Exercise =>
Repeat each line of the material below exactly as it appears, minus any pictures.

Data provided =>
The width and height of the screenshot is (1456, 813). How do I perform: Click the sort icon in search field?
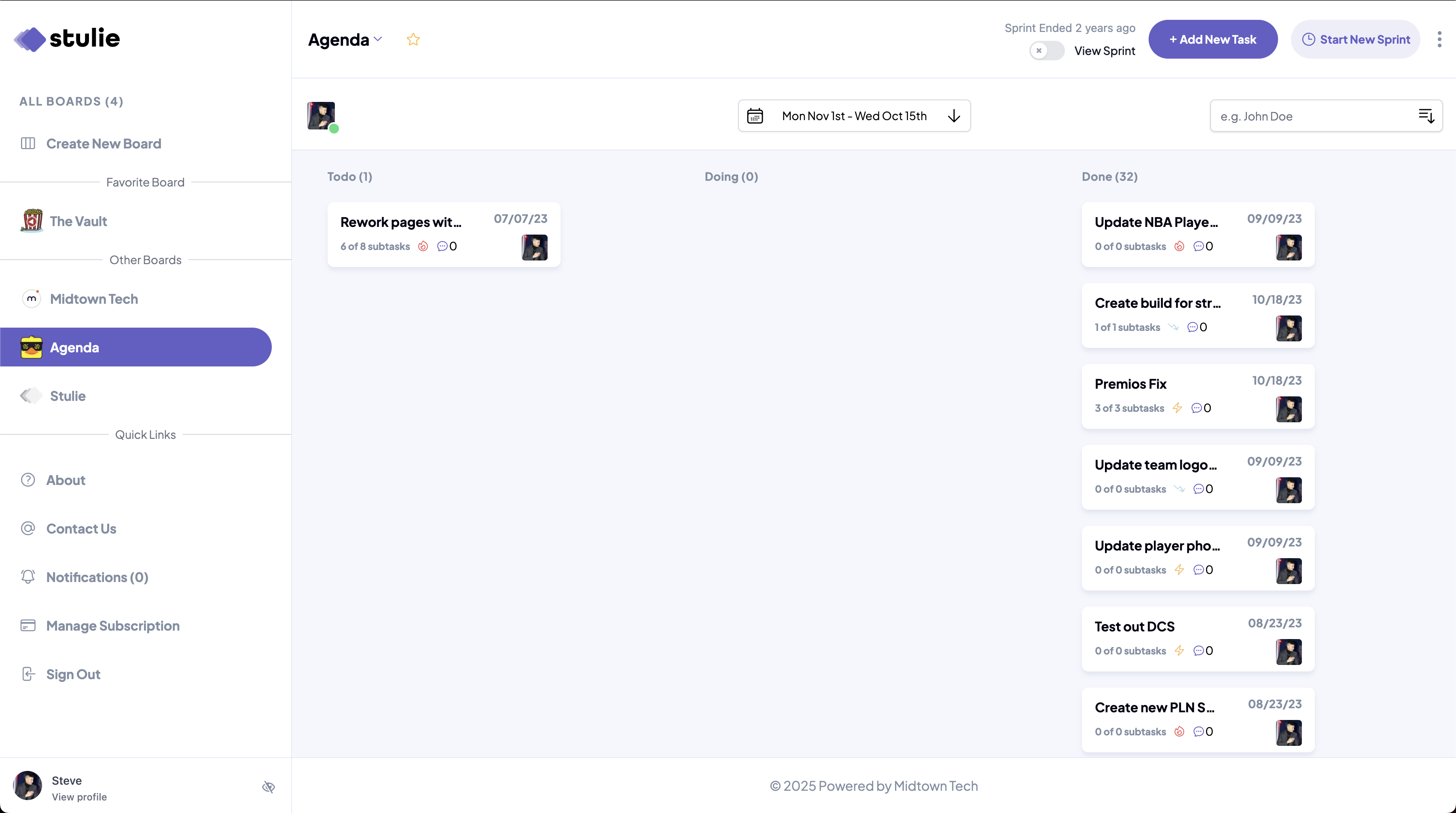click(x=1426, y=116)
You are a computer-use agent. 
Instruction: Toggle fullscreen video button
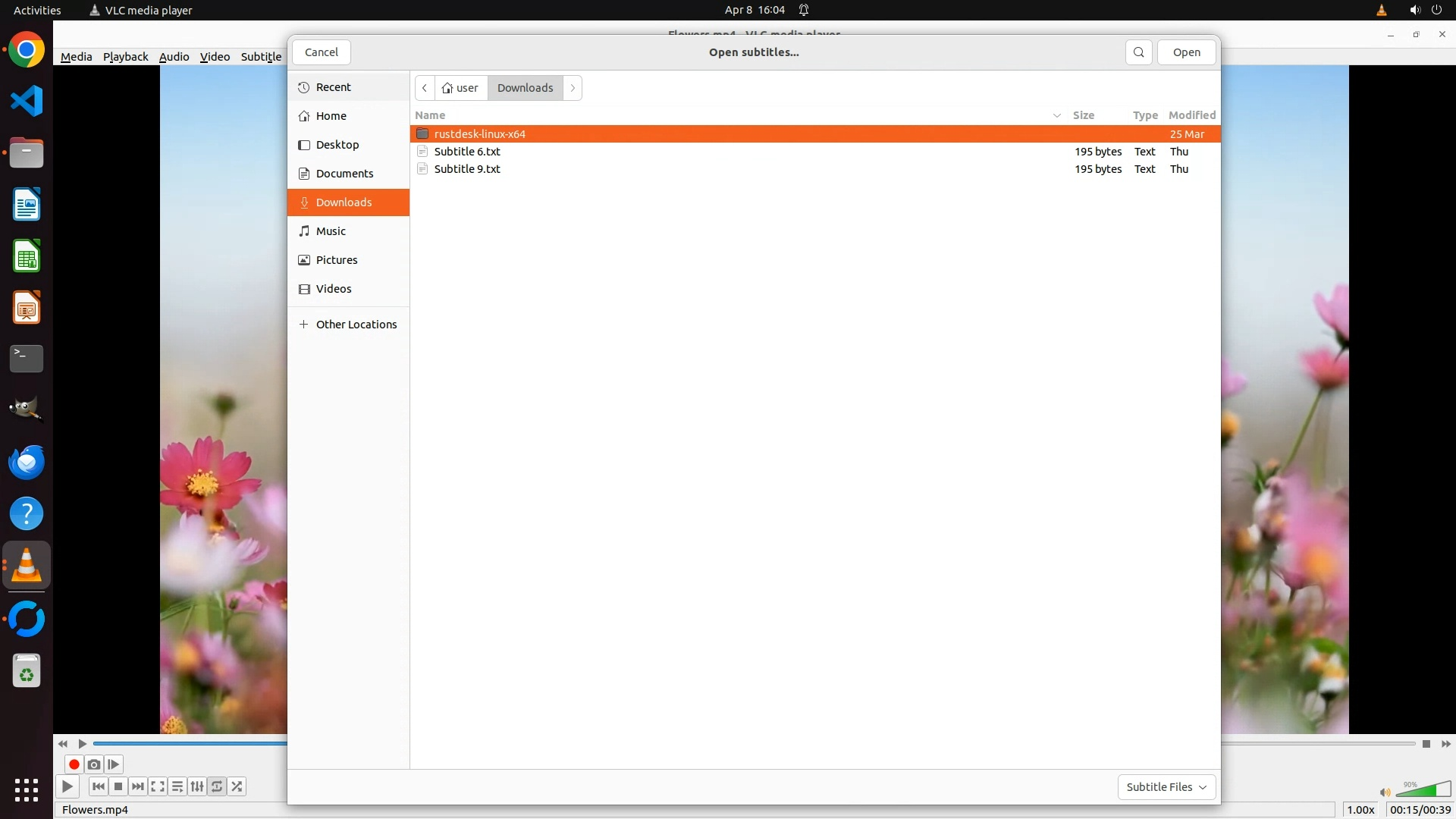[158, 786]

Solution to the exercise =>
The width and height of the screenshot is (1456, 813). How do I perform: Click the sort icon in search field?
click(x=1426, y=116)
You are a computer-use agent. 
Instruction: Toggle fullscreen video button
[158, 786]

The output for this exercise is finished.